Dr. Guevara, no caso, era um arquiteto de Rosário, vizinho e amigo do vô Luiz Nassif, que não conheci e de quem herdei o nome. Aliás, o nome ocidental porque no Líbano era Slaib.

Creio que Che nasceu depois que vô Luiz já tinha se mudado de Rosário. Vó Carmen, linda, 20 ou 30 anos mais moça, pegou tuberculose e a família se mudou para Quilmes, estância climática na Grande Buenos Aires, enquanto os negócios se instalaram na rua Dois Sargentos, perto do recém-inaugurado Porto Madero.

Naquele início de Revolução Cubana, os feitos de Fidel e sua turma eram enaltecidos inclusive pela imprensa ocidental. Quando mudou o regime, mudou o julgamento.

Che morreu em plena Semana do Clássico do Instituto Coronel Cristiano Osório de Oliveira, de São João da Boa Vista, organizada pela professora de filosofia, Ana Olga, doce figura.

E aqui um pequeno parêntesis para contar minha história com São João.

Quando passei para o 2o Ano Científico, no Colégio Marista de Poços de Caldas, os padres definiram que, caso não houvesse até 15 alunos matriculados, não abririam a turma.

Em janeiro, a pedido do meu pai, o Monsenhor Trajano Barroco me admitiu como estagiário no Diário de Poços de Caldas, o único diário da cidade, no período de férias. Substituí o amigo José Roberto da Silva que tinha se mudado para São Paulo.

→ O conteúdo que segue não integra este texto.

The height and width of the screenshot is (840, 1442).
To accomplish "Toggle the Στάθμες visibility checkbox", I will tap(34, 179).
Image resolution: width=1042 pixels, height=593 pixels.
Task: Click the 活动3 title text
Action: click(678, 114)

Na verdade, era o estagiário e único redator do jornal. Na linotipo havia o Milton, grande poeta. E na reportagem policial o Moleque César, que gostava de inventar grandes criminosos, seguindo o exemplo da imprensa de São Paulo e Rio.

Irmão Gonçalves Xavier é o do meioQuando fui me matricular no Marista, recebi o aviso. Publiquei no jornal, tentando apressar as novas matrículas. Não se completou a quantidade mínima e ficamos sem o 2o Científico.

No primeiro dia de aula, o novo reitor, irmão Gonçalves Xavier, um dos Maristas mais ilustres do país, foi de sala em sala dizendo que a culpa pelo fim do 2o científico fora de um aluno que divulgara boatos espantando as novas matrículas.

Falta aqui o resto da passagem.